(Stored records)
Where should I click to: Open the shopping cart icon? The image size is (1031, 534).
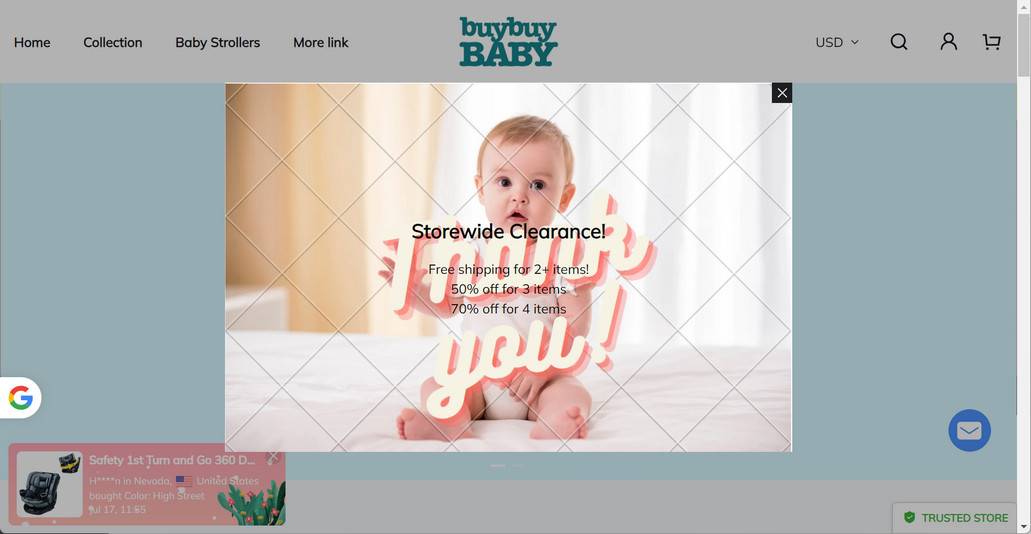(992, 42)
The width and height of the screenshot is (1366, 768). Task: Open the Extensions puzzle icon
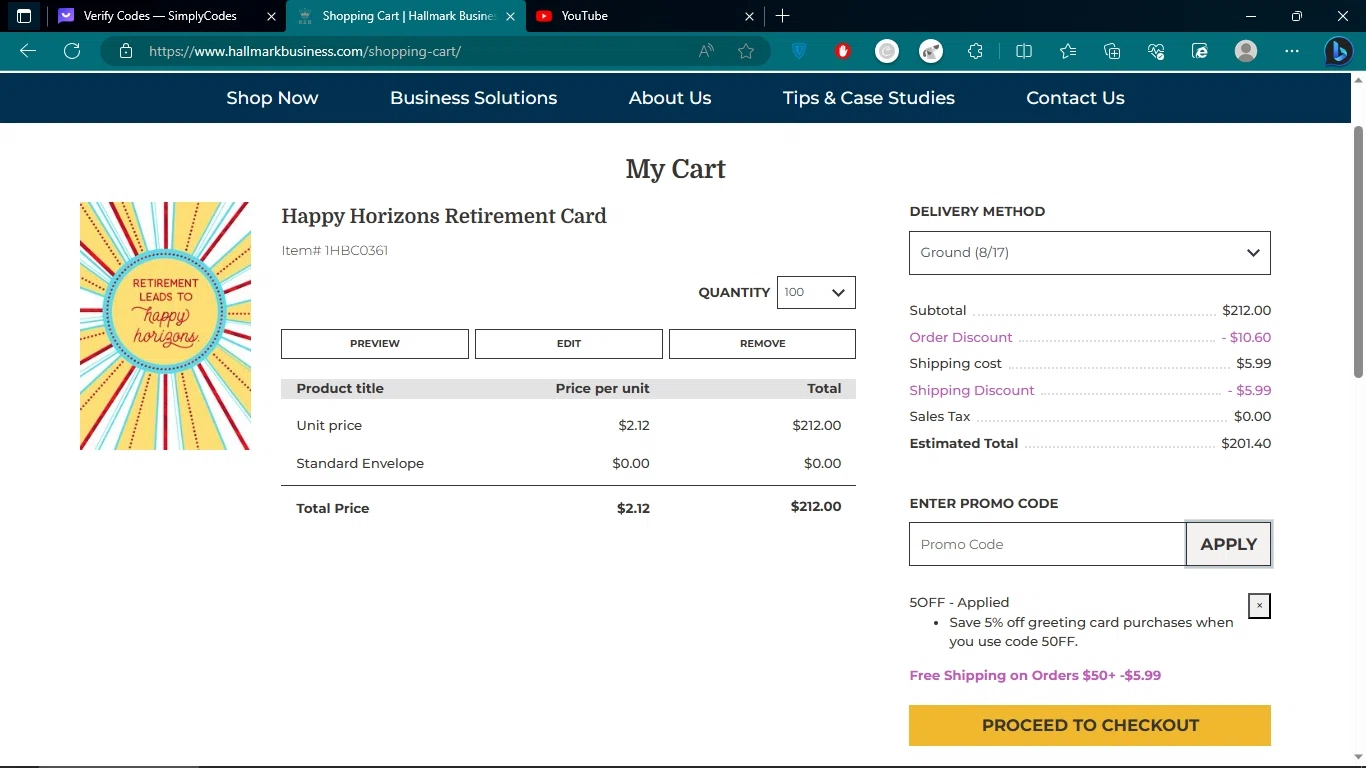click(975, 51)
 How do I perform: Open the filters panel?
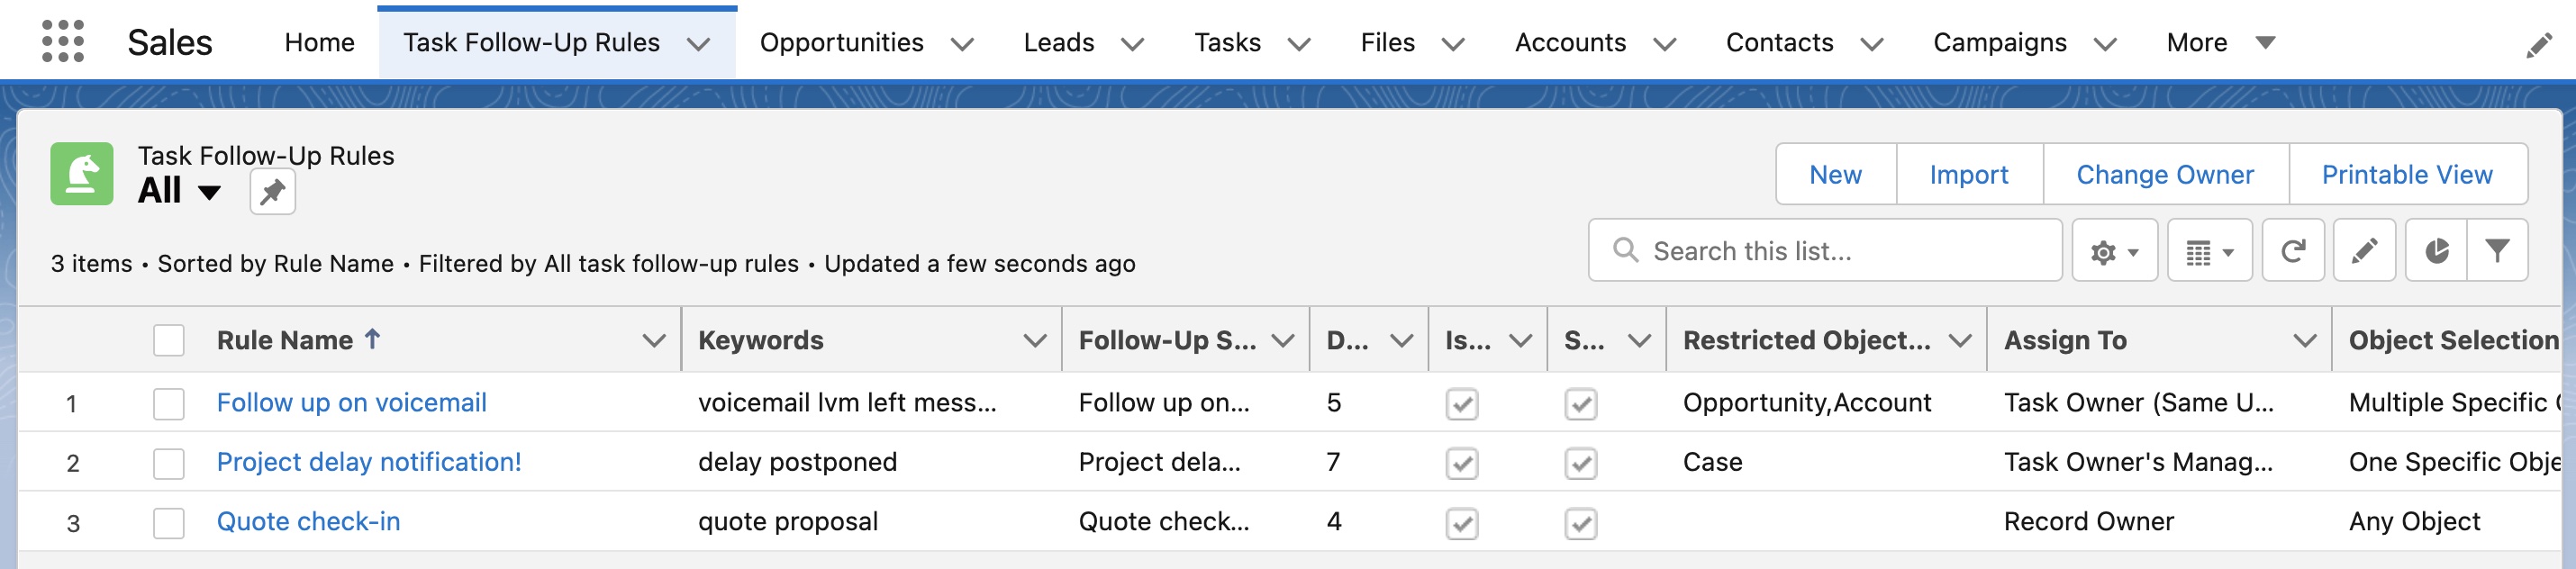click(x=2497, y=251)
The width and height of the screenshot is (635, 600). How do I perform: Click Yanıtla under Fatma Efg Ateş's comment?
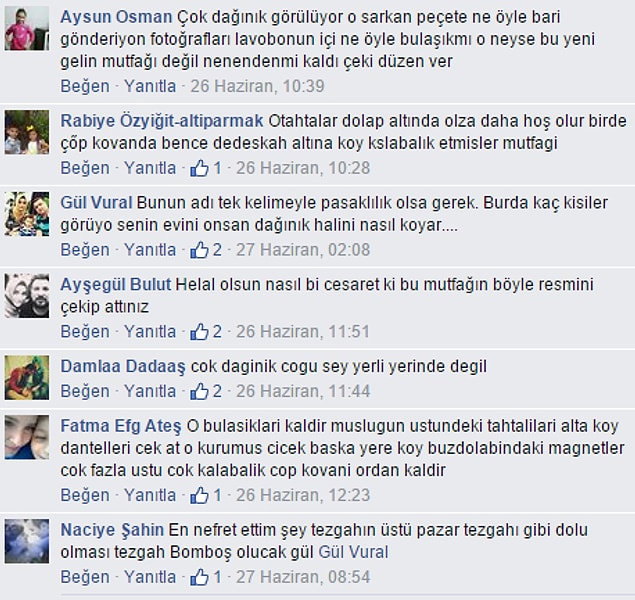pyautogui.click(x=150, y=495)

* * *

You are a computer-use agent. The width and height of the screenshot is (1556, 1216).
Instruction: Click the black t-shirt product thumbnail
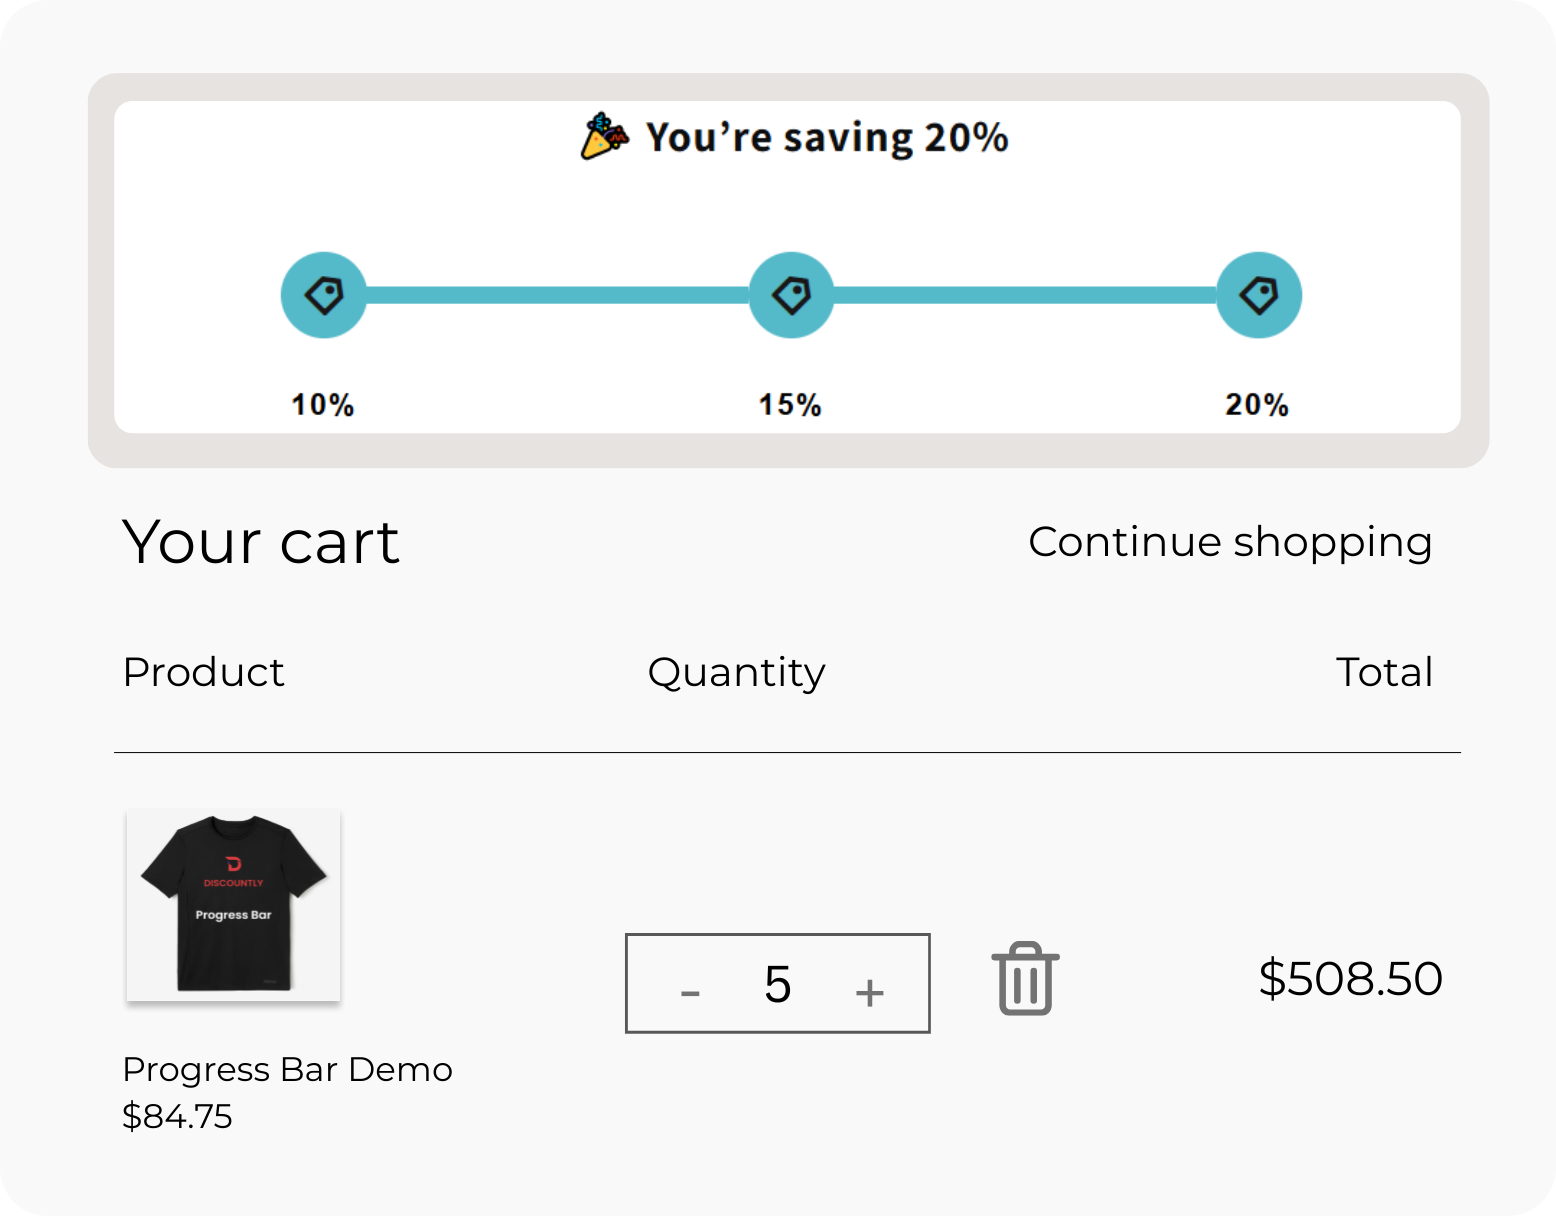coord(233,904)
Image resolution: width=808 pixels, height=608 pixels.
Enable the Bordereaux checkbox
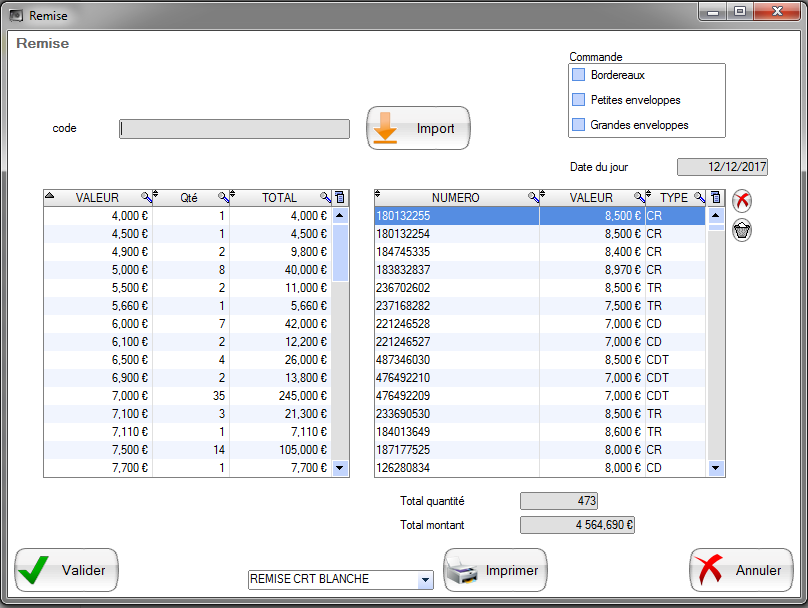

→ Task prompt
Leave the pictures out, and transcribe exactly the lines above starting at the one that contains "Instruction: Click the" and ending at the one that contains "Enable the Bordereaux checkbox".

→ Output below
Instruction: Click the black t-shirt product thumbnail
coord(233,904)
Image resolution: width=808 pixels, height=608 pixels.
Enable the Bordereaux checkbox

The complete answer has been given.